Rapporti di lavoro

Jobs act, indennità di conciliazione meno conveniente per il licenziato

di Angelo Zambelli

Dopo la sentenza della Corte costituzionale che ha dichiarato l’illegittimità del calcolo “automatico” dell’indennità di licenziamento, perde efficacia dissuasiva la procedura di conciliazione prevista dal Jobs act per le aziende con più di 15 dipendenti. Resta invece appetibile nelle imprese più piccole.

Il decreto legislativo 23/2015 ha previsto un’esenzione fiscale e contributiva integrale per l’indennità risarcitoria corrisposta – a mezzo assegno circolare e presso le “sedi protette” - nell’ambito della conciliazione con il dipendente (assunto dal 7 marzo 2015) a fronte della rinuncia da parte di quest’ultimo all’impugnazione del licenziamento.

L’indennità deve essere calcolata secondo l’automatismo indicato nell’articolo 6 del Dlgs (e nel 9 per le aziende che hanno fino a 15 addetti): una mensilità per ogni anno di anzianità di servizio, con un minimo di 3 e un massimo di 27 mensilità per le imprese con più di quindici dipendenti, e mezza mensilità per ogni anno di servizio con un minimo di 1,5 e un massimo di 6 per le imprese di dimensioni inferiori.

Nonostante la decisione della Consulta abbia lasciato inalterati tali importi, è lecito ritenere che la pronuncia di incostituzionalità avrà l’immediato effetto di eliminare qualsiasi appeal all’offerta di conciliazione per quanto concerne i dipendenti delle grandi imprese. Si consideri, infatti, che nel quadro normativo venutosi a creare, ora il giudice, in caso di licenziamento ritenuto illegittimo perché senza giusta causa o giustificato motivo, sarà chiamato a quantificare l’indennità risarcitoria all’interno di un range oscillante tra 6 e 36 mensilità.

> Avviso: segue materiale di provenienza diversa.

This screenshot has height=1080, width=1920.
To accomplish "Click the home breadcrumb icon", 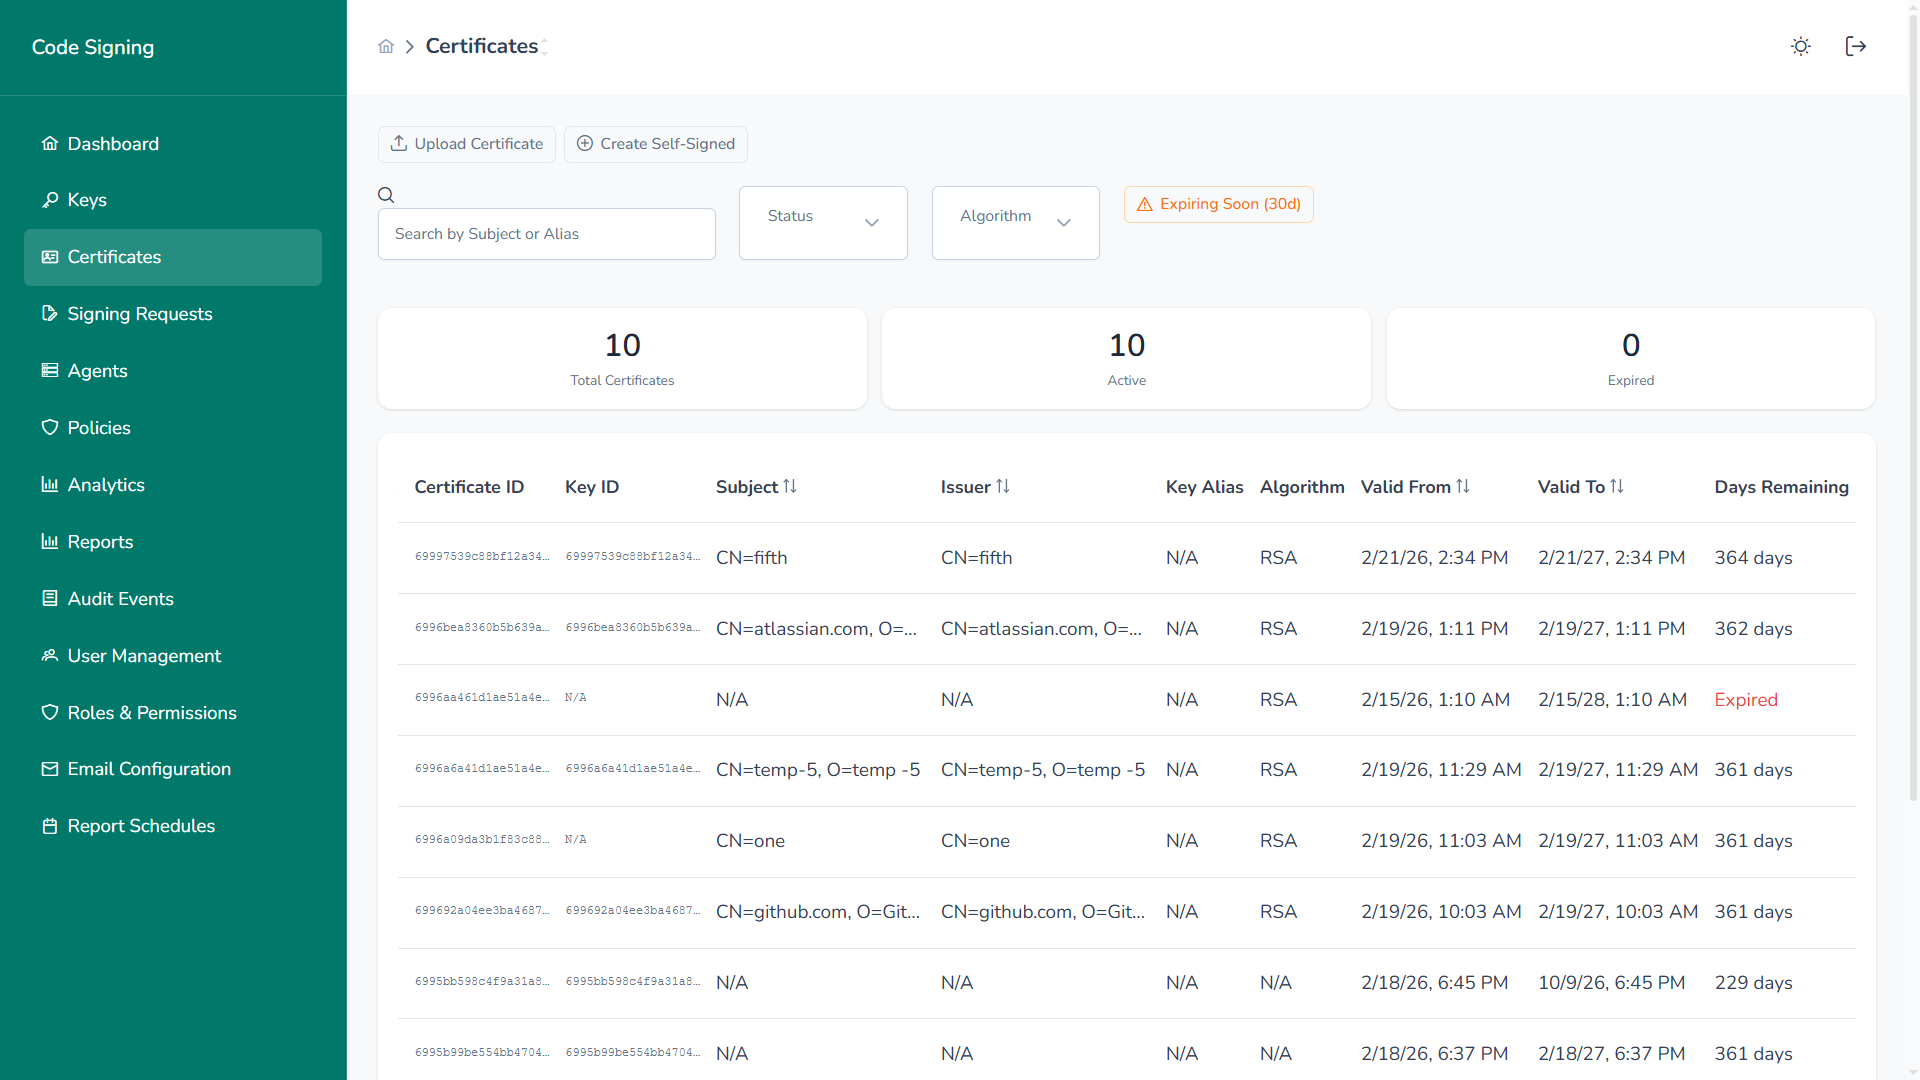I will [x=386, y=47].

È quindi evidente che, ad esempio, un dipendente con un’anzianità di servizio di 3 anni (tanti sono passati dall’entrata in vigore delle tutele crescenti) che si veda offrire un importo pari a 3 mensilità, sia pure esenti da carichi contributivi e fiscali, difficilmente accetterà tale offerta conciliativa rinunciando a un giudizio che, in caso di accertamento dell’illegittimità del licenziamento, potrà garantirgli un’indennità risarcitoria da 2 fino a 12 volte superiore.

Situazione opposta per quanto riguarda invece le piccole imprese, ossia le aziende che non raggiungono i requisiti dimensionali previsti dall’articolo 18 dello statuto dei lavoratori: qui l’offerta di conciliazione conserva intatta la sua capacità dissuasiva.

Infatti la decisione della Consulta, pur facendo venir meno anche in questo caso il meccanismo di quantificazione automatica dell’indennità risarcitoria in caso di soccombenza del datore di lavoro, mantiene inalterata la finalità deflattiva dell’offerta di conciliazione rispetto a un possibile contenzioso, atteso il ristretto ambito di liquidazione a disposizione del giudice che i rispettivi tetti minimo e massimo(da 3 a 6 mensilità) in ogni caso impongono.